Provided text:
3. SubProperties Using the {+} Property Path Operator (Strictly Descendant Only)
This query selects the single most reused super-property and retrieves all of its sub-properties at any depth—but only those reachable via at least one rdfs:subPropertyOf relationship.
Query
PREFIX rdfs: <http://www.w3.org/2000/01/rdf-schema#>
PREFIX owl: <http://www.w3.org/2002/07/owl#>
PREFIX rdf: <http://www.w3.org/1999/02/22-rdf-syntax-ns#>
SELECT (?c AS ?superProperty) (?a AS ?subProperty)
WHERE {
{
SELECT ?c
WHERE {
?a rdfs:subPropertyOf ?c .
?a a ?type .
FILTER (?type IN (owl:ObjectProperty, rdf:Property))
}
GROUP BY ?c
ORDER BY DESC(COUNT(?a))
LIMIT 1
}
?a rdfs:subPropertyOf+ ?c .
}
LIMIT 500
Run it
Subproperty-Strict-Descendants
Why It’s Useful
The + operator ensures that only proper descendants are returned—not the property itself.
This is ideal for:
- Auditing ontology depth
- Creating visual property hierarchies
- Identifying redundant or overly specific properties
4. SubProperties Using the {2} Property Path Operator
This focuses on properties that are exactly two steps below a frequently used super-property.
Query
PREFIX rdfs: <http://www.w3.org/2000/01/rdf-schema#>
PREFIX owl: <http://www.w3.org/2002/07/owl#>
PREFIX rdf: <http://www.w3.org/1999/02/22-rdf-syntax-ns#>
SELECT (?c AS ?superProperty) (?a AS ?subProperty)
WHERE {
{
SELECT ?c
WHERE {
?a rdfs:subPropertyOf ?c .
?a a ?type .
FILTER (?type IN (owl:ObjectProperty, rdf:Property))
}
GROUP BY ?c
ORDER BY DESC(COUNT(?a))
LIMIT 1
}
?a rdfs:subPropertyOf{2} ?c .
}
LIMIT 500
Run it
Why It’s Useful
The {2} operator gives you a controlled look at mid-depth ontology structure.
This is helpful for:
- Ontology debugging
- Identifying second-order refinements of major properties
- Extracting property layers for tools that require bounded depth
5. Two-Hop SubProperty Exploration for the Top 10 Super-Properties
This expands the previous pattern to explore multiple major super-properties simultaneously.
Query
PREFIX rdfs: <http://www.w3.org/2000/01/rdf-schema#>
PREFIX owl: <http://www.w3.org/2002/07/owl#>
PREFIX rdf: <http://www.w3.org/1999/02/22-rdf-syntax-ns#>
SELECT (?c AS ?superProperty) (?a AS ?subProperty)
WHERE {
{
SELECT ?c
WHERE {
?a rdfs:subPropertyOf ?c .
?a a ?type .
FILTER (?type IN (owl:ObjectProperty, rdf:Property))

Written request a:
Reproduce the records word for word, starting at the first line of the records and ending with the line that contains "Click the B.".

Provided entries:

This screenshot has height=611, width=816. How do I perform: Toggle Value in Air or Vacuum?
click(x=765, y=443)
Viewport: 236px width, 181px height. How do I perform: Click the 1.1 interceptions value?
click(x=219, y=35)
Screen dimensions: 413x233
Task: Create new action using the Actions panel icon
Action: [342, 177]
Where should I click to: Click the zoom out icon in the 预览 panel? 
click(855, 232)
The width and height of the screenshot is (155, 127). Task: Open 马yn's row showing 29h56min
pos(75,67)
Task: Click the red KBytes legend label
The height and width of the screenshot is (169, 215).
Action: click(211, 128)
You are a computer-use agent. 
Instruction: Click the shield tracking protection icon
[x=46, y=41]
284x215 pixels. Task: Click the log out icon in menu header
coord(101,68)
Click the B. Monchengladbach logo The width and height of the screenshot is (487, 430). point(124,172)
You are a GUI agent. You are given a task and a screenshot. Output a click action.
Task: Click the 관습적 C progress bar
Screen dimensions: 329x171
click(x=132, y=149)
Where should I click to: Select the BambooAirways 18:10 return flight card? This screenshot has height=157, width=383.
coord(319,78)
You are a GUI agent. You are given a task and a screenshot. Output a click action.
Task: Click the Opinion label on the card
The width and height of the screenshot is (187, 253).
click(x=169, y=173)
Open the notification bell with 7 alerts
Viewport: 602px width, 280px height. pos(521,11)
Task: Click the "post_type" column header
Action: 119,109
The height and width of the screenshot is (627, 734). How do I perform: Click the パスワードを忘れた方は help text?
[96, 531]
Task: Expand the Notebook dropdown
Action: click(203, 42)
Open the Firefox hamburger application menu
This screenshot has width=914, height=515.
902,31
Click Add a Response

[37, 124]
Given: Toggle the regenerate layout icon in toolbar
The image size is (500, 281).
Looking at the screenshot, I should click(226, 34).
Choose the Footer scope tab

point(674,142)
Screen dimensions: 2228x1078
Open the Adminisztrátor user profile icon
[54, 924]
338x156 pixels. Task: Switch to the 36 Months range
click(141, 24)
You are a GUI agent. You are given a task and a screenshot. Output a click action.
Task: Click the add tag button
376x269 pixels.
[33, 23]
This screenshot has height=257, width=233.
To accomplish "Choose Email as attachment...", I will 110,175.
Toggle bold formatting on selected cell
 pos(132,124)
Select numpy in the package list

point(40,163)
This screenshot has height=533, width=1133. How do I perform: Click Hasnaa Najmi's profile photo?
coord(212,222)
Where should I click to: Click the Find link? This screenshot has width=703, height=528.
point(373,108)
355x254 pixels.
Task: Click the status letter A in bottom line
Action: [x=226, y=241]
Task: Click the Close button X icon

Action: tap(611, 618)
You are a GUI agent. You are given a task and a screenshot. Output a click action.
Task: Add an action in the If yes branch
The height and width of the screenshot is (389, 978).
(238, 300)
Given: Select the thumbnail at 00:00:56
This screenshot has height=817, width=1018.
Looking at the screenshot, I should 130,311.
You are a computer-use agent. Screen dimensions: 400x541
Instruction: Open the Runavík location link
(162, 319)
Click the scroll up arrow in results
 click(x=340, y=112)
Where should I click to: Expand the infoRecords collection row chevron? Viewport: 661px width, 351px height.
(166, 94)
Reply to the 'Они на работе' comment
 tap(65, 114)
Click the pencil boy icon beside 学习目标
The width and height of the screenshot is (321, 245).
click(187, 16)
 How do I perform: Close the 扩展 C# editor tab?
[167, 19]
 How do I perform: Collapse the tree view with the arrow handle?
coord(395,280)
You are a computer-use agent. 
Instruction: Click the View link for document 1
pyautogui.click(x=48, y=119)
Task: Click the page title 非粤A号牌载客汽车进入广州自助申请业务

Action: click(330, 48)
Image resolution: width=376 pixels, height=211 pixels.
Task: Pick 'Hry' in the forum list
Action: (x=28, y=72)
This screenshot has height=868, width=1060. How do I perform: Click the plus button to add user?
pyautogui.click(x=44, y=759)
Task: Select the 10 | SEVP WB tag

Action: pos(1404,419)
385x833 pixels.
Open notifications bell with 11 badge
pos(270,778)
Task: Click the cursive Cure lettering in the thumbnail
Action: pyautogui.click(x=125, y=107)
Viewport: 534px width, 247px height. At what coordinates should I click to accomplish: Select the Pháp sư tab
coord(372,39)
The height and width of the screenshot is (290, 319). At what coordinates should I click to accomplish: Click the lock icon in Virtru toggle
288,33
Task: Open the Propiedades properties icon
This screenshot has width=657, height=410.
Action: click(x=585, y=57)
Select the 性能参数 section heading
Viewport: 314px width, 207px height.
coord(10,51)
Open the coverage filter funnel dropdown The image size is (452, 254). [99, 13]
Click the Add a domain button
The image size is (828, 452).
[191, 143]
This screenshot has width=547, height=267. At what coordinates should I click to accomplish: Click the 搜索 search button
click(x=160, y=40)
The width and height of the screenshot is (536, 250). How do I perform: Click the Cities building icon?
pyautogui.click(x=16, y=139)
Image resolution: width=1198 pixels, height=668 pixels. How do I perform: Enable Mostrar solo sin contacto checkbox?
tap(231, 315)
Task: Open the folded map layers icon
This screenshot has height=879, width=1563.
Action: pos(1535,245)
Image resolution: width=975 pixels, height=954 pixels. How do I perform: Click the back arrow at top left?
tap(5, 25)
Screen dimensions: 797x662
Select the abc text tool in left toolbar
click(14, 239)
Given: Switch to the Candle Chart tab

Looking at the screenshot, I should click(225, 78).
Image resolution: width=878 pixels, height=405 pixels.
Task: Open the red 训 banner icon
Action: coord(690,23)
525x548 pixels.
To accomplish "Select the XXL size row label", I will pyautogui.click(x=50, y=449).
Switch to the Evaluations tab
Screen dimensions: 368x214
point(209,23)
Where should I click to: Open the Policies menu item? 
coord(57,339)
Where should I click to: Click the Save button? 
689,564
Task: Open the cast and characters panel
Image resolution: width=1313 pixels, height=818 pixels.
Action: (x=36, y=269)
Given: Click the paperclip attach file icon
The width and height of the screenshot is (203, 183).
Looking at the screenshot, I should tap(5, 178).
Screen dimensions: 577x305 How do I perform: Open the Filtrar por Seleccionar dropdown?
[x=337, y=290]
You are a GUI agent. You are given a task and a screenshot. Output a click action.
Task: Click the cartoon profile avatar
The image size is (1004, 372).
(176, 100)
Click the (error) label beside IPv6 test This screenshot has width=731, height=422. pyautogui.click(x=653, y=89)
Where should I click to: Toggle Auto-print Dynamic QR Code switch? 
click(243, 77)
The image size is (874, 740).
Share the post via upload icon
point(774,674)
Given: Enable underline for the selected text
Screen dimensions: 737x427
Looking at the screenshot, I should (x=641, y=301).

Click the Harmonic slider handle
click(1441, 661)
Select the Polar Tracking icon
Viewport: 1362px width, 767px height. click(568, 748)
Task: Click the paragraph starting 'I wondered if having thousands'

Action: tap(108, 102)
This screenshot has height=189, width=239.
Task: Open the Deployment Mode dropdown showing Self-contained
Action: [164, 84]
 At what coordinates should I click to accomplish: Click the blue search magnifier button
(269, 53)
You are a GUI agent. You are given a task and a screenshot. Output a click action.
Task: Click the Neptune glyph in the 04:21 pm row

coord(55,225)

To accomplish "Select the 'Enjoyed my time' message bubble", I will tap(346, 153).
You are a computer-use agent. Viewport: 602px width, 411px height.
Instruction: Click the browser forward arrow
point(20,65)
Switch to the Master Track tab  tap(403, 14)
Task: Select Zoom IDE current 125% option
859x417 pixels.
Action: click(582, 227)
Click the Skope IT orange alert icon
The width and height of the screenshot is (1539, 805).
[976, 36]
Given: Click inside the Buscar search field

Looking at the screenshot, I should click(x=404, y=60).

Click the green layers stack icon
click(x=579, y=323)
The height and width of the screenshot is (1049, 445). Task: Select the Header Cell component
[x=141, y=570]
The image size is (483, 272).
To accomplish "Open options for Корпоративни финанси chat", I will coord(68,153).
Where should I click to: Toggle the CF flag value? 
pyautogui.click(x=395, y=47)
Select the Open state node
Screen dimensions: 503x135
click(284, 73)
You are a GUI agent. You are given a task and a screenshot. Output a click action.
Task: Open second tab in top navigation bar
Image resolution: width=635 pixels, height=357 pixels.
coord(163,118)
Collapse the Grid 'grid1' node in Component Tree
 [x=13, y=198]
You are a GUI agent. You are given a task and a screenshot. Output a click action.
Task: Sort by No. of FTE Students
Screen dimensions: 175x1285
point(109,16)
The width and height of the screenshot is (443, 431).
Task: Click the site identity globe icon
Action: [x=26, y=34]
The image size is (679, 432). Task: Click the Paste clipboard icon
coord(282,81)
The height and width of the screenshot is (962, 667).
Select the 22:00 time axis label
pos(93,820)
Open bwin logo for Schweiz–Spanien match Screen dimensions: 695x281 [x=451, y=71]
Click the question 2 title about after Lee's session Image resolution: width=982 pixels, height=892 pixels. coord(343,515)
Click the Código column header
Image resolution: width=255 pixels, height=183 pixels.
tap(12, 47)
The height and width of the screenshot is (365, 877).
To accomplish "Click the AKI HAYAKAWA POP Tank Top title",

Written request b:
According to the SPARQL text, what does the + operator ensure?

Worked solution a:
This screenshot has height=611, width=816. How do I perform: Toggle Value in Air or Vacuum?
click(x=765, y=443)
Viewport: 236px width, 181px height. How do I perform: Click the 1.1 interceptions value?
click(x=219, y=35)
Screen dimensions: 413x233
Task: Create new action using the Actions panel icon
Action: [342, 177]
Where should I click to: Click the zoom out icon in the 预览 panel? 
click(855, 232)
The width and height of the screenshot is (155, 127). Task: Open 马yn's row showing 29h56min
pos(75,67)
Task: Click the red KBytes legend label
The height and width of the screenshot is (169, 215).
Action: click(211, 128)
You are a computer-use agent. 
Instruction: Click the shield tracking protection icon
[x=46, y=41]
284x215 pixels. Task: Click the log out icon in menu header
coord(101,68)
Click the B. Monchengladbach logo The width and height of the screenshot is (487, 430). point(124,172)

Worked solution b:
It ensures that only proper descendants are returned, not the property itself.